After ten or so sessions of GMing Freebooting Venus, I sort of feel qualified to comment on various parts of the game and how well they're working for me and my group. It feels like a natural thing to do - I hope it's going to be useful feedback. I'm going to start with the moves, one by one.
Demand Something
This is one of the moves they most often make (second only to Recover, Regroup & Prepare, but barely). That's probably because it feels like a "versatile" move we can stretch to cover quite a wide range of fictional situation - for example, Enrico's PC Vetin often tries to get her way out of trouble by telling outrageous lies and, more often then not, we resolve that as Vetin effectively demanding that people believe her bullshit. Demands to be left alone are also matter of course.

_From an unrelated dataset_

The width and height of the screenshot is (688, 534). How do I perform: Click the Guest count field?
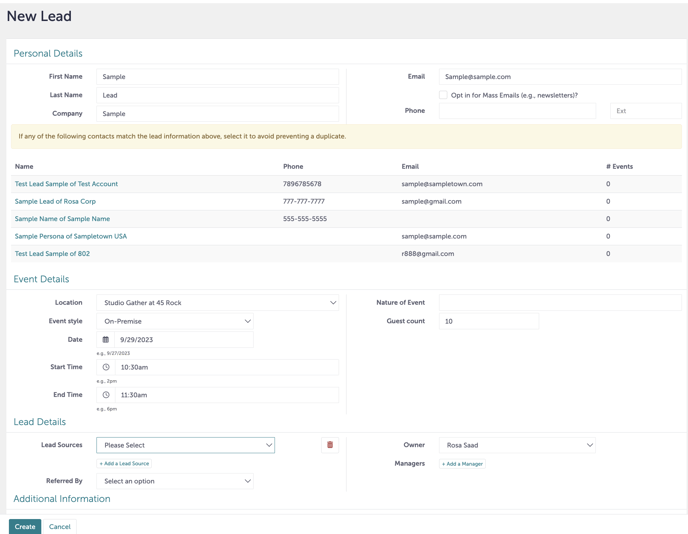point(488,321)
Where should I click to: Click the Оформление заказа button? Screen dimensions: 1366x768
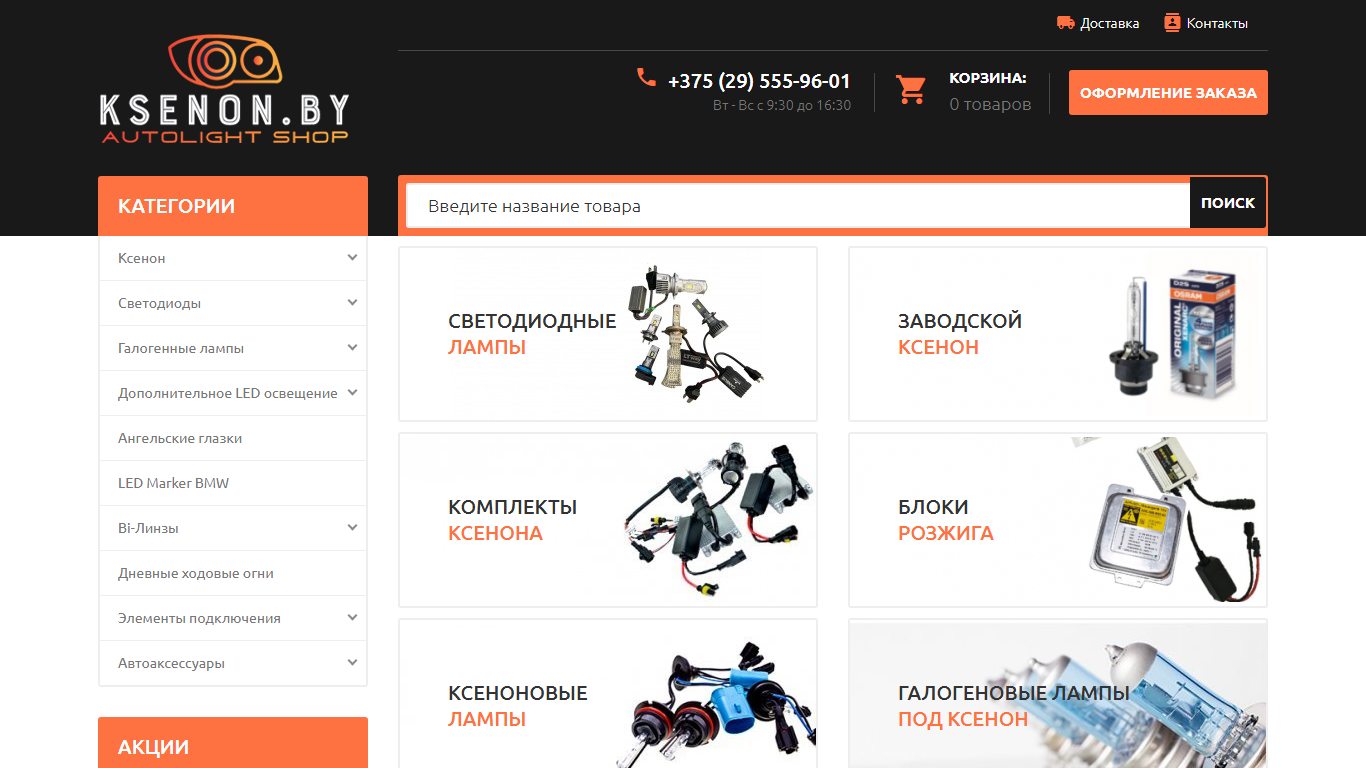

As a GM, it feels different from any other move, in that it always requires me to inject new content into the current situation - effectively making a move of my own on the PCs - even on a hit. Which is actually great, most of the time: by choosing to roll this move, they only make their situation more complicated. To me, that's always an opportunity to evolve trouble - sometimes escalating it, sometimes creating new connections between previously unrelated situations, and sometimes handing the PCs new "jobs" altogether. These things sometimes spring from my prep, but most of the time it's just content I improvise on the spot (and add to my game prep notebook later): sometimes this marks the beginning of a whole new adventure. That makes it a slightly taxing, but very fruitful move, when observed from the GM side.
Sometimes, though, it felt like a pity there wasn't a superior success option available (on a 12+ or whatever) to have the demand met with absolutely no strings attached - because, once in a while, why not?
The problem with this move is when a PC initiates it in a way that obviously signals their means to their end: when the demand, before rolling, is accompanied by a threat of violence, an extravagant bribe, or phrased as a bluff. The problem being that, as the GM, I find myself effectively having an extra layer of choice to make on top of what the move always asks of me, i.e., whether to give the PC a "free pass" or not. Let's say a PC lies to an NPC and threatens them with violence just before formulating a demand and rolling, and hits in the 7-9 range: I can take the cue and say "They'll do it if you deceive them and threaten them", effectively making it an unmitigated success from the other player's standpoint, or I can choose either 1 or 2 different options, thus complicating the current situation.
OTOH, when I choose "if you deceive them" and the player making the move isn't already performing some kind of bluff, it feels like I'm judging their performance, evaluating whether and when it's enough (and good enough) of a deception.